Mutations in the gene encoding the endosomal Na+/H+ exchanger 6 (NHE6) cause Christianson syndrome (CS), a neurological disease associated with epilepsy, reduced brain growth, and impaired cognitive abilities. To understand the mechanisms involved in disease pathophysiology and to identify potential treatments, Lizarraga et al. used five induced pluripotent stem cell (iPSC) lines from patients with CS harboring different mutations. Most of the mutations lead to loss of protein, with one exception, that which is associated with a complex loss-of-function mechanism. Gene therapy was shown to rescue cellular abnormalities in a mutation-specific fashion, whereas administration of exogenous trophic factors was effective in all the lines examined.


Christianson syndrome (CS), an X-linked neurological disorder characterized by postnatal attenuation of brain growth (postnatal microcephaly), is caused by mutations in SLC9A6, the gene encoding endosomal Na+/H+ exchanger 6 (NHE6).
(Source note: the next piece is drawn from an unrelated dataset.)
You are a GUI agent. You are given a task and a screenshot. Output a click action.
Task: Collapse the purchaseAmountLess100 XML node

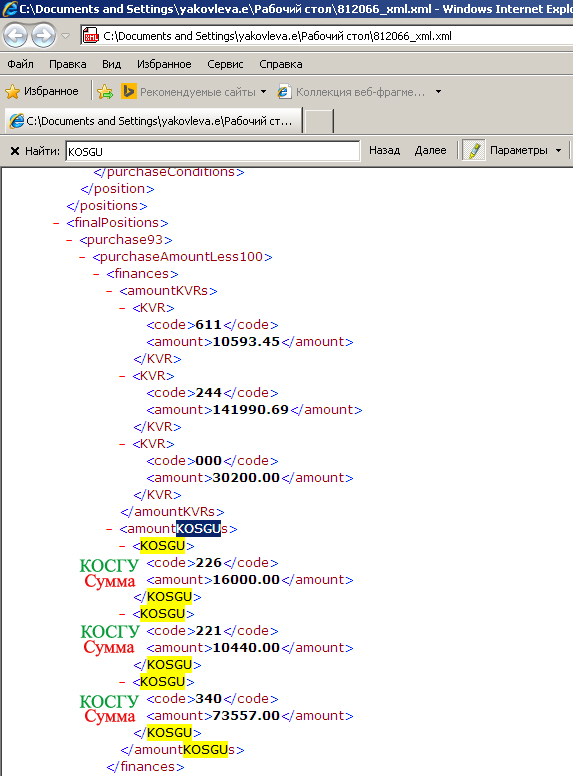pyautogui.click(x=82, y=257)
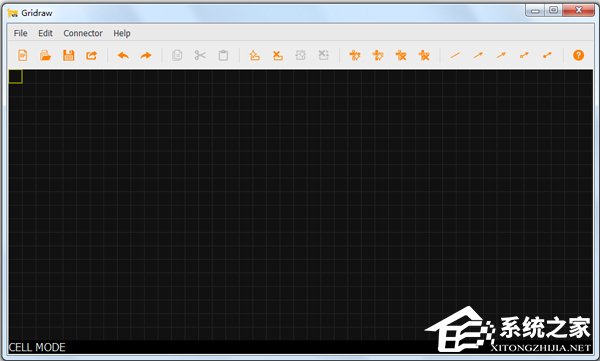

To hasten treatment development, we established induced pluripotent stem cell (iPSC) lines from patients with CS representing a mutational spectrum, as well as biologically related and isogenic control lines. We demonstrated that pathogenic mutations lead to loss of protein function by a variety of mechanisms: The majority of mutations caused loss of mRNA due to nonsense-mediated mRNA decay; however, a recurrent, missense mutation (the G383D mutation) had both loss-of-function and dominant-negative activities. Regardless of mutation, all patient-derived neurons demonstrated reduced neurite growth and arborization, likely underlying diminished postnatal brain growth in patients. Phenotype rescue strategies showed mutation-specific responses: A gene transfer strategy was effective in nonsense mutations, but not in the G383D mutation, wherein residual protein appeared to interfere with rescue. In contrast, application of exogenous trophic factors (BDNF or IGF-1) rescued arborization phenotypes across all mutations. These results may guide treatment development in CS, including gene therapy strategies wherein our data suggest that response to treatment may be dictated by the class of mutation.